PROBLEM REQUIREMENTS: In the data below, find the line that contains "The width and height of the screenshot is (2199, 1193)." and the line that contains "has width=1087, height=625.". Copy both, plus every line between them, exactly.

GIVEN ENTRIES:
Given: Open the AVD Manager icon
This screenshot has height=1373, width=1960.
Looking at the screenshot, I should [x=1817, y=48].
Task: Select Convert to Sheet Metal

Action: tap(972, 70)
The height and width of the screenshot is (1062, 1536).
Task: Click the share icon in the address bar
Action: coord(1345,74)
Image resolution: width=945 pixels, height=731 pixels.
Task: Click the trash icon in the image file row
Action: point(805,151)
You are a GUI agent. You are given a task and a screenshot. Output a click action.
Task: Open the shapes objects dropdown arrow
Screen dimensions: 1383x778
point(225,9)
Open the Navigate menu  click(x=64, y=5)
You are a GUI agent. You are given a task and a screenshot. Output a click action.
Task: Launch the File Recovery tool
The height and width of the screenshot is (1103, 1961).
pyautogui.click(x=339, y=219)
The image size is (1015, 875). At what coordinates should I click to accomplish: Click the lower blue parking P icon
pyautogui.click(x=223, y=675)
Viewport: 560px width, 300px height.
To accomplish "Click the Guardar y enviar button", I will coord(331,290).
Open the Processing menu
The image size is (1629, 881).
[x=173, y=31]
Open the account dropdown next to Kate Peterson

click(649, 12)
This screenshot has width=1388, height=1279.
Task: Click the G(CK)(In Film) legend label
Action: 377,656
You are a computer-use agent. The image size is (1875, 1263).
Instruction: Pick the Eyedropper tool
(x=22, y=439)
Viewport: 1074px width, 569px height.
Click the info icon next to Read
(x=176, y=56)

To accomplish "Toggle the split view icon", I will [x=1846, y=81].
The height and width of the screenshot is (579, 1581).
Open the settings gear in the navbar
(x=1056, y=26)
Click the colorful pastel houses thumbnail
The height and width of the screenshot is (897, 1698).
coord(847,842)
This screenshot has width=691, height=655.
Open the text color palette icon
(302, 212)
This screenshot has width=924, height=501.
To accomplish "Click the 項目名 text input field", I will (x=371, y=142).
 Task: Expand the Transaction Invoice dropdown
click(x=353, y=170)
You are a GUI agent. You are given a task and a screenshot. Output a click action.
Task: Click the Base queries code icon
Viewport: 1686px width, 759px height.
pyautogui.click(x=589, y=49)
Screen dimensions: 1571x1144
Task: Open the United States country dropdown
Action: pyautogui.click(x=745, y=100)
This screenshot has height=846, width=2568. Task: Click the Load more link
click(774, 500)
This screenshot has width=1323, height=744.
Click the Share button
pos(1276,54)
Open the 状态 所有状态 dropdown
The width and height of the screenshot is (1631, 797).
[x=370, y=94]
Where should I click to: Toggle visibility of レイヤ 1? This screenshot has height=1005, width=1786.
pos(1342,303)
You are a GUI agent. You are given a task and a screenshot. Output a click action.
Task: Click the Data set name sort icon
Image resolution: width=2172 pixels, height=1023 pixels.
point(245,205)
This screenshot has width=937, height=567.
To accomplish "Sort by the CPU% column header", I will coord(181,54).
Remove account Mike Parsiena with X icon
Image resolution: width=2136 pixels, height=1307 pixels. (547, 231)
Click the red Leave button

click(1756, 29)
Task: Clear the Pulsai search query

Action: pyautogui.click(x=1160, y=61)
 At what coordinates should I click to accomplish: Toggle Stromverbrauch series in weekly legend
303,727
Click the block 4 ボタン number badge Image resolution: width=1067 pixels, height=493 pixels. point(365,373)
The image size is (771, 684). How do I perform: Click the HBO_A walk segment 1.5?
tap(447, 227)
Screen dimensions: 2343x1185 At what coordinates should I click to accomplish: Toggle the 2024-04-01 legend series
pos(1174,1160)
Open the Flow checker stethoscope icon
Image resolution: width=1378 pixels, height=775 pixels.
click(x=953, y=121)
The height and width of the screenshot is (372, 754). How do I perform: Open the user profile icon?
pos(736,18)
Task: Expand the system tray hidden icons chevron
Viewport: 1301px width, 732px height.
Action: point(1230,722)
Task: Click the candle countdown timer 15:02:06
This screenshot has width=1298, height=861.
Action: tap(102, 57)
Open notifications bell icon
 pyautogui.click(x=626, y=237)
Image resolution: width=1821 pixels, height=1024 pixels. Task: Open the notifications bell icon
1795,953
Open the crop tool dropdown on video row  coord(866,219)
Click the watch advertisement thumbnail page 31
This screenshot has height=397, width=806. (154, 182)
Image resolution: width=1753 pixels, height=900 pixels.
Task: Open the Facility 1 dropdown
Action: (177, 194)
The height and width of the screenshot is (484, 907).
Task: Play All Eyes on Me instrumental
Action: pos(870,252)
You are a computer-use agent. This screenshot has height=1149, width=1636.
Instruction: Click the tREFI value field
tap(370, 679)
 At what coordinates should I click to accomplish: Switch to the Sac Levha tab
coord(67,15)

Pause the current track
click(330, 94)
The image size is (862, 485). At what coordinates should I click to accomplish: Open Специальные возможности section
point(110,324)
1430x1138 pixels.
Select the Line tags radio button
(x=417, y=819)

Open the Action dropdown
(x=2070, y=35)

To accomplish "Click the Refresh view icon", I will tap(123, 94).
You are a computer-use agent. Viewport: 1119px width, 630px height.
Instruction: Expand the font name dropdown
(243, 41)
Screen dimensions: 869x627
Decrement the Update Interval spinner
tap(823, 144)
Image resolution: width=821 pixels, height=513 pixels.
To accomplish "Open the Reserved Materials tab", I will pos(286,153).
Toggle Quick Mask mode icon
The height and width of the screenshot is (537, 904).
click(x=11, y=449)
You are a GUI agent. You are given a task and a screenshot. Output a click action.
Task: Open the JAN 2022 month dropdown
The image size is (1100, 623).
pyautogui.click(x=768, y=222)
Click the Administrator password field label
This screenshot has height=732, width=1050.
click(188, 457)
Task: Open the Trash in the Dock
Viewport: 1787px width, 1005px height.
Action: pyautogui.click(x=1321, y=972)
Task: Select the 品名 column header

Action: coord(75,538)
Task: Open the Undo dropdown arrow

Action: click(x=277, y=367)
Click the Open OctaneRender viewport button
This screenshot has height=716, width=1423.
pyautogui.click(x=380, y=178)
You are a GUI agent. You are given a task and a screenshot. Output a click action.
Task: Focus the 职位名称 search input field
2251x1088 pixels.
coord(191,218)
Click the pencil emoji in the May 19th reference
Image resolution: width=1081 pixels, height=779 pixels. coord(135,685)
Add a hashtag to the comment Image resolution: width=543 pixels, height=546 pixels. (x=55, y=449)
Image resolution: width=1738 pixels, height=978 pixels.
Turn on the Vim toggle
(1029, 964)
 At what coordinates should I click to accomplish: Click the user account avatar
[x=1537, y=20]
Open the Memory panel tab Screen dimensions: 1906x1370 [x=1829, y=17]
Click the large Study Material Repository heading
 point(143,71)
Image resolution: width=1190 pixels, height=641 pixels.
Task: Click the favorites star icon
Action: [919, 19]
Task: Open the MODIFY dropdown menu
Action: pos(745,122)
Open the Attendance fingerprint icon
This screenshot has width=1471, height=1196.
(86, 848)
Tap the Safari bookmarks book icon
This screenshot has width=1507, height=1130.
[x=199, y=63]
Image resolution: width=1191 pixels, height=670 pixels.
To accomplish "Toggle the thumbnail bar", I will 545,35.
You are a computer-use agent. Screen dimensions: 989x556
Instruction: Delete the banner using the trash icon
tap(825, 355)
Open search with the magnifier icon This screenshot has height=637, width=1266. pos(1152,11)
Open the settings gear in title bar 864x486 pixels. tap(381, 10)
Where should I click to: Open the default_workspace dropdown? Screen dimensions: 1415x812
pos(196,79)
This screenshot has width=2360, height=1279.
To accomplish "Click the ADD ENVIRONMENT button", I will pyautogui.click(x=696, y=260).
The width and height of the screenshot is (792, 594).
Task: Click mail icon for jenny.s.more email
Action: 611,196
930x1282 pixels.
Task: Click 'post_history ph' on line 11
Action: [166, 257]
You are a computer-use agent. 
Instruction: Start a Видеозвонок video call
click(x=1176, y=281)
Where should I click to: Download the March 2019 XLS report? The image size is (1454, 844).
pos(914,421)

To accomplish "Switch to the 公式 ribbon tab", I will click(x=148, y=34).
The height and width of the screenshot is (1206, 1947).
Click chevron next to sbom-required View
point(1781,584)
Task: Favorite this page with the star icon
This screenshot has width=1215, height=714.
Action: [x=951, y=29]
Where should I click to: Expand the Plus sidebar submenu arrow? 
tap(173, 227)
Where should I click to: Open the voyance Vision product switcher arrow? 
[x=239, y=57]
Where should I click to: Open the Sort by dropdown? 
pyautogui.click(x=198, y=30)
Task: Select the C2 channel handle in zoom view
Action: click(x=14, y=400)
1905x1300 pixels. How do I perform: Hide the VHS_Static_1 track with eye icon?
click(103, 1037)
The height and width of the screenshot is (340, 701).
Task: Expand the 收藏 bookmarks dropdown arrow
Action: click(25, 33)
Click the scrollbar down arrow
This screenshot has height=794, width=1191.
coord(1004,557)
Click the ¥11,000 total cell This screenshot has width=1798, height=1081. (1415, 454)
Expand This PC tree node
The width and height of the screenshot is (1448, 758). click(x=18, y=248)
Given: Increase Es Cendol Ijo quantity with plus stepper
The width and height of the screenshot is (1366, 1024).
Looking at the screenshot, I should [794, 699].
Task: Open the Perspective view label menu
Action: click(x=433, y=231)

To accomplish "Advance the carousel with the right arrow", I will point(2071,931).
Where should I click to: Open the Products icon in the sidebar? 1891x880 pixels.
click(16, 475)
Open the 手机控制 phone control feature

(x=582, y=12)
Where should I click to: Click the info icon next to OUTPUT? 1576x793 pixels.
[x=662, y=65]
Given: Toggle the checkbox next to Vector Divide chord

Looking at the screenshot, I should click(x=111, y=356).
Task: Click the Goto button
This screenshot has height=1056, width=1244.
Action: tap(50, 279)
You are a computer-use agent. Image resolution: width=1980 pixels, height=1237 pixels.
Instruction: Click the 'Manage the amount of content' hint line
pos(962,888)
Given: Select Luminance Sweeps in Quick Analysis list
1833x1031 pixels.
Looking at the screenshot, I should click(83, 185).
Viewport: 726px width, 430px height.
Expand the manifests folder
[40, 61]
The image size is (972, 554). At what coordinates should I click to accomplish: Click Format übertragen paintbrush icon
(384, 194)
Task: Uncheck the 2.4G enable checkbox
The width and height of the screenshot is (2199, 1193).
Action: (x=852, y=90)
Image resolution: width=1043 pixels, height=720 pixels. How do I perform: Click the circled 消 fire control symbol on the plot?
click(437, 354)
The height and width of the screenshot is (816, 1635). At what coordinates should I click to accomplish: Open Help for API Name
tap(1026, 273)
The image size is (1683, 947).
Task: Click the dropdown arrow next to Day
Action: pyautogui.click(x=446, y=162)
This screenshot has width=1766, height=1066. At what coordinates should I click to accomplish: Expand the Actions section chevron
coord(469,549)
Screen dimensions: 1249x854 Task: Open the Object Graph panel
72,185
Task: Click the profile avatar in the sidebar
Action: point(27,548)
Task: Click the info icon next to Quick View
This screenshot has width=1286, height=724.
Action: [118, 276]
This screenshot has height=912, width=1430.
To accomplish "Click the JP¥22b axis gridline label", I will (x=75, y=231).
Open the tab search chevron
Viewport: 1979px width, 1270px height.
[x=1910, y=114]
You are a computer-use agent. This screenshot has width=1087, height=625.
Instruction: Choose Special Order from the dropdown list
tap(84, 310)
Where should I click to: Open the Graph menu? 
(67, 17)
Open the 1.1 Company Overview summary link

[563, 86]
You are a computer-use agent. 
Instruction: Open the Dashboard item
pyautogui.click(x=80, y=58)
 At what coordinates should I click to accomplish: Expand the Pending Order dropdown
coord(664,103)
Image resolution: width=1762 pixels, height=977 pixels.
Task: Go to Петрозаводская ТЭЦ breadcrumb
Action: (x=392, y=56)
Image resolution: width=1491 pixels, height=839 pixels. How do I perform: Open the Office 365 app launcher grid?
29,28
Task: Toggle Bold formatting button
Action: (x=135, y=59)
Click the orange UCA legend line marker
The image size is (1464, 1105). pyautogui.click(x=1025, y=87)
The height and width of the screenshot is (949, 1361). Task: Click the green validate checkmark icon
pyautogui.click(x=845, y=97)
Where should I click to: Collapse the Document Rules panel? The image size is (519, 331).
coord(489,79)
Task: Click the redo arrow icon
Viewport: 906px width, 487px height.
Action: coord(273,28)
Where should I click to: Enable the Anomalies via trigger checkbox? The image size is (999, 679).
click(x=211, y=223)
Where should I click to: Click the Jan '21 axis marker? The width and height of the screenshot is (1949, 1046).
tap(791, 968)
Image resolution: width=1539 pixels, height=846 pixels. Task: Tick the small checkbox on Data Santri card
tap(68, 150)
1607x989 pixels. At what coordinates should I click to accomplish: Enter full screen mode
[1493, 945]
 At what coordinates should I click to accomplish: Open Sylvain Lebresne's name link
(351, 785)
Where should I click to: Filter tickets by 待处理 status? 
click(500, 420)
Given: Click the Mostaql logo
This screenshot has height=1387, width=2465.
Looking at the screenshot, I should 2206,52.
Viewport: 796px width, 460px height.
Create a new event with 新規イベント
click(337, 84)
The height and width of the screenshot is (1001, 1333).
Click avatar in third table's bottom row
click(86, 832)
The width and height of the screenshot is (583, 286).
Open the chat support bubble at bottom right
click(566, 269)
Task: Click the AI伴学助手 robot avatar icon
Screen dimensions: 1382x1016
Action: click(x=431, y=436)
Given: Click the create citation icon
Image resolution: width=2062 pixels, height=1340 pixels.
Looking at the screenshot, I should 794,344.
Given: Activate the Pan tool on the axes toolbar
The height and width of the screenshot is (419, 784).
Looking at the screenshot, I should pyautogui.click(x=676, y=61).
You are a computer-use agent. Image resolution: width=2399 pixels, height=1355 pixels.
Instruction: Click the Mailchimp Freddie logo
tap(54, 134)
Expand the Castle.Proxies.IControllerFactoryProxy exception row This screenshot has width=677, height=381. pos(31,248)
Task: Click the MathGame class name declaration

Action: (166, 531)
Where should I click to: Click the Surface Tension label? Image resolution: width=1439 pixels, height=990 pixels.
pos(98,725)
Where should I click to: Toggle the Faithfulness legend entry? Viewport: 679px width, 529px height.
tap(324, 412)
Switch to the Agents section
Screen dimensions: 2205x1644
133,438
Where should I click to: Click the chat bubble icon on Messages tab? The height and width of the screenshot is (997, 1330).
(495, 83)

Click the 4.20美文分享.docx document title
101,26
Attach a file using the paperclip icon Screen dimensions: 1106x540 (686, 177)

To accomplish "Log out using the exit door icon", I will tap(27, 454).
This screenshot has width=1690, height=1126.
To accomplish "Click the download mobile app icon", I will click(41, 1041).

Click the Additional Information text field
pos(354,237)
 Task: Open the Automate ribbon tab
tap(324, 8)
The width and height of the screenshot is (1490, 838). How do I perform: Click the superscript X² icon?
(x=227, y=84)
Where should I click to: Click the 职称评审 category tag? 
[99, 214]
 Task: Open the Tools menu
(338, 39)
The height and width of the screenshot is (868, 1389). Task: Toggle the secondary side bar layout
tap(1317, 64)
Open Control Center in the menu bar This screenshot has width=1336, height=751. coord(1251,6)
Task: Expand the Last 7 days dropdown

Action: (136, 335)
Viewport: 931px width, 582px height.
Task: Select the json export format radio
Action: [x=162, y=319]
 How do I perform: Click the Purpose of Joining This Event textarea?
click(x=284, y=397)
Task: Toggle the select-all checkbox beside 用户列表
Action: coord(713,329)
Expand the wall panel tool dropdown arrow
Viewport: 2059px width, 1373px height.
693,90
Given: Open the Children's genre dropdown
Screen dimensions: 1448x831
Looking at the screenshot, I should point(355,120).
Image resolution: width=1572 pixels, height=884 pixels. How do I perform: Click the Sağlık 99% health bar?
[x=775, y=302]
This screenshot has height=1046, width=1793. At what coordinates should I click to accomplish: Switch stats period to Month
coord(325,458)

EXERCISE RESPONSE:
The width and height of the screenshot is (2199, 1193).
Action: (x=852, y=90)
Image resolution: width=1043 pixels, height=720 pixels. How do I perform: Click the circled 消 fire control symbol on the plot?
click(437, 354)
The height and width of the screenshot is (816, 1635). At what coordinates should I click to accomplish: Open Help for API Name
tap(1026, 273)
The image size is (1683, 947).
Task: Click the dropdown arrow next to Day
Action: pyautogui.click(x=446, y=162)
This screenshot has width=1766, height=1066. At what coordinates should I click to accomplish: Expand the Actions section chevron
coord(469,549)
Screen dimensions: 1249x854 Task: Open the Object Graph panel
72,185
Task: Click the profile avatar in the sidebar
Action: point(27,548)
Task: Click the info icon next to Quick View
This screenshot has width=1286, height=724.
Action: [118, 276]
This screenshot has height=912, width=1430.
To accomplish "Click the JP¥22b axis gridline label", I will (x=75, y=231).
Open the tab search chevron
Viewport: 1979px width, 1270px height.
[x=1910, y=114]
You are a computer-use agent. This screenshot has width=1087, height=625.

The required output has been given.